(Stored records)
+---+

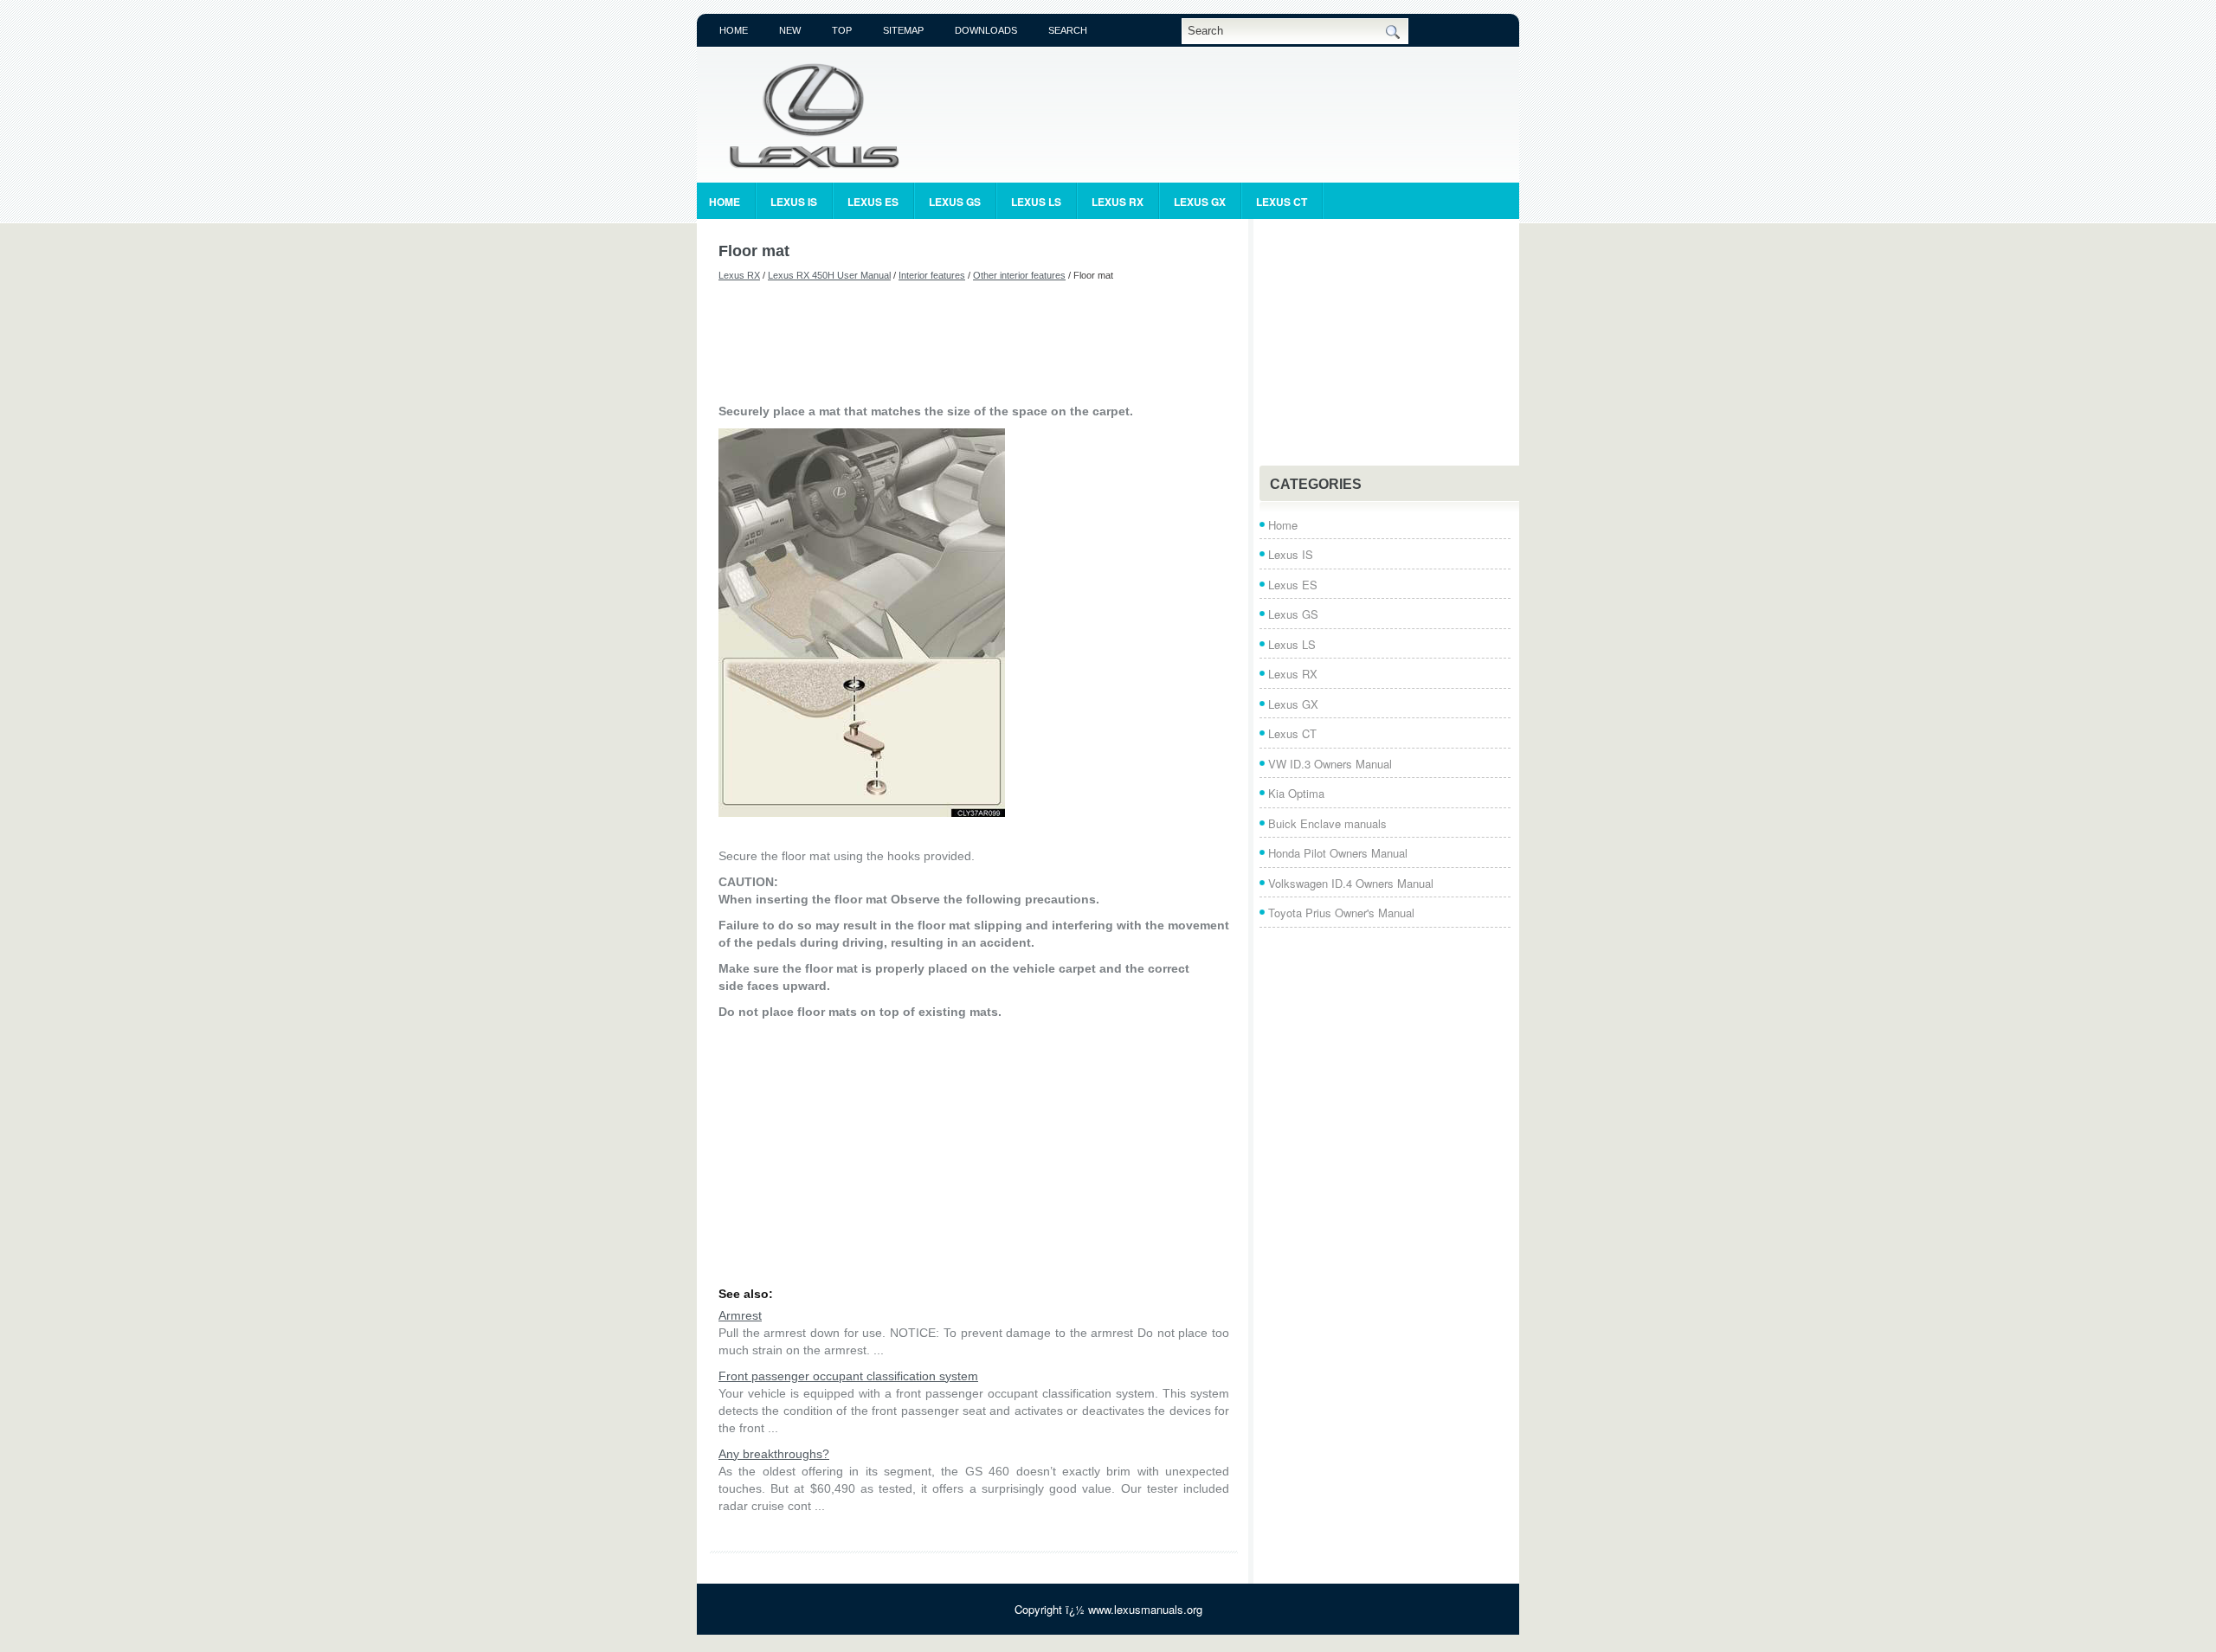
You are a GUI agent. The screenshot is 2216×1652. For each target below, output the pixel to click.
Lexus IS (793, 201)
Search (1067, 30)
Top (842, 30)
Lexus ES (873, 201)
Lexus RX (1117, 201)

+---+

_Task details_.
Above are records with pictures; repeat them exactly, but without the pictures.

_Finished task_.
You are a GUI agent. The screenshot is 2216×1652. For each target below, output the pixel to click.
Lexus IS (793, 201)
Search (1067, 30)
Top (842, 30)
Lexus ES (873, 201)
Lexus RX (1117, 201)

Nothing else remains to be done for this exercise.